当院の教育についてです。毎週木曜日の朝7時は教育カンファレンスで指導医たちがテーマに沿ってレクチャーをします。皆必ず発言や質問をします。水曜日の夕方には時折医療安全を担当しているDr. Campbellが、合併症の対応やマネーリテラシーのレクチャーをしました。アメリカではfellowからattendingになると一気に収入が5倍などになるので、節税や個人年金についても語られていたのが興味深かったです。また毎週月曜日が症例カンファレンスで、その週末のオンコール医が週末に来た問題症例をプレゼンします。Residentと手術に入ると、自分が教育する番になります。自分の辿々しい英語だけでは伝わらないので、よく図を描いてここが出血しやすいとか術中に説明していましたが、案外これが好評だったようです。


研究については、他のアメリカ人fellowは1つテーマを与えられて(データの回収・解析は専門の部署が行う)執筆を推奨されていました。自分は1年目が研究主体の留学だったので、そのreviseを数本対応しました。冬の間のまだ臨床業務が慣れないうちに行うのは大変でした。


またルイビルの1-2月はとても寒く、回診・手術の単調な日々には気が滅入ることもありました。その分、春になると様々なイベントがありました。上司の自宅でのparty、ケンタッキーダービーへの招待、全米プロゴルフ選手権への招待などがありました。Fellowの休暇は2週間与えられていて、ワシントンDCや西海岸への旅行に使えました。

 

(8)留学の結び

採用に関する怖い噂について。実際はコネで紹介されたら、そこまで論文実績ない人も採用されていたりします。とかく診療科によって給与が異なるアメリカでは、整形外科attendingになると平均50万ドルの年収と6週の休暇が取れる人気のpositionです。現時点でresidencyの入り込む余地が外国人ではまずないのは事実ですが、IMG fellowでの募集は少し空きがあるので、アンテナを張って探すのが大事だと思います。私自身は、ここで学んだことを還元して、今後医局や日本の脊椎外科の医療を良くしたいと考え、帰国を前提にしていますが、残る場合は働きながら就職活動を続けることになると思います。
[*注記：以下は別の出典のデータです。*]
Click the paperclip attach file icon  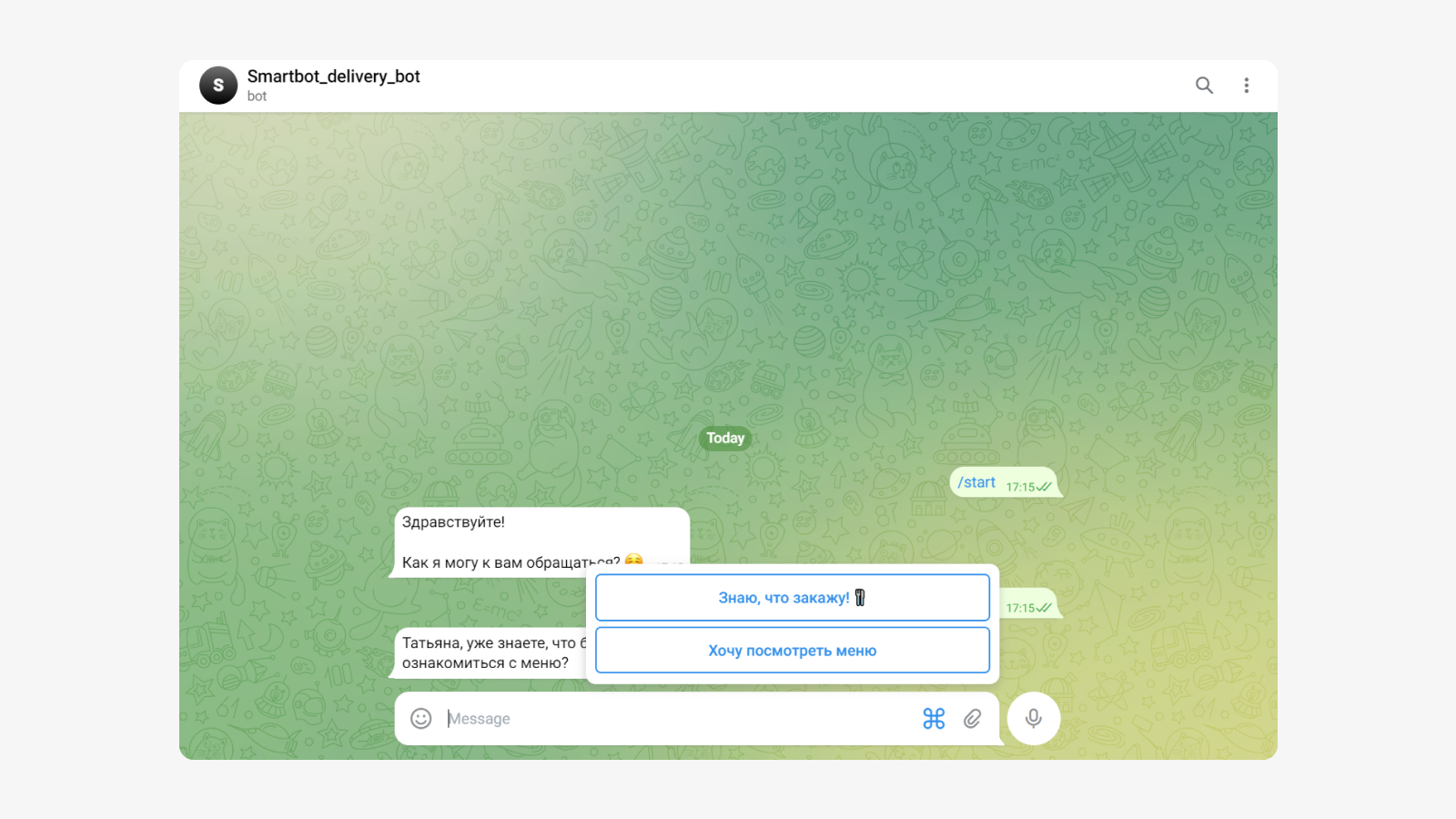point(973,719)
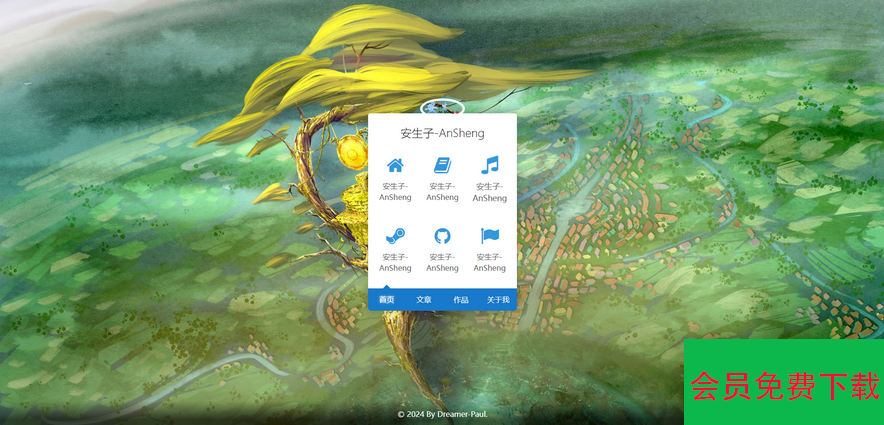884x425 pixels.
Task: Click the flag icon
Action: click(489, 236)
私は妻と息子3人で渡米しましたが、子供がおおらかな雰囲気であるのはアメリカの良さであると感じました。子供達は現地の友達が増えたり、妻もピアノを通してコミュニティが広がったりし、家族も異国の地でそれぞれ変化・成長したようです。朝は毎日早いのですが、オンコールの中でも夕食の時間はほぼ毎日家族と過ごすことができるのはアメリカのいい点だと思いました。もっとも、物価が高く治安の懸念があるなど、アメリカのnegativeな点は挙げるとキリがないのですが。


留学中にできたこととしては、目的でもあった多くの前方手術の経験に加え、10本以上の論文発表、学会での表彰、現地及び短期研修で来た東京大学の学生の教育が挙げられます。一方、狙った雑誌やGrantに通らず、悔しい思いをしたこともありました。この地で最初にメスを握った喜びも、477件目の最後の手術を無事終えた安堵感も、certificationを貰えた達成感も、留学で得られた色んな感情を大切にして、また精進していきたいと思います。


(Dr. Gumの巨大な自宅にてfarewell party、オペ室のスタッフと。)

 

 著者略歴

永田向生(ながた こうせい)

東京大学医学部附属病院 特任臨床医。2010年東京大学医学部医学科卒。2012年東京大学整形外科・脊椎外科に入局し、関連病院をローテート。2017年にAO Spine の助成でミラノのIstituto Ortopedico Galeazziに短期留学。2017年東京大学医学系大学院入学。2021年博士号取得後、東京大学医学部附属病院整形外科・脊椎外科助教。2022年9月よりアメリカ・ルイビルのNorton Leatherman Spine Centerに留学。2024年10月から現職。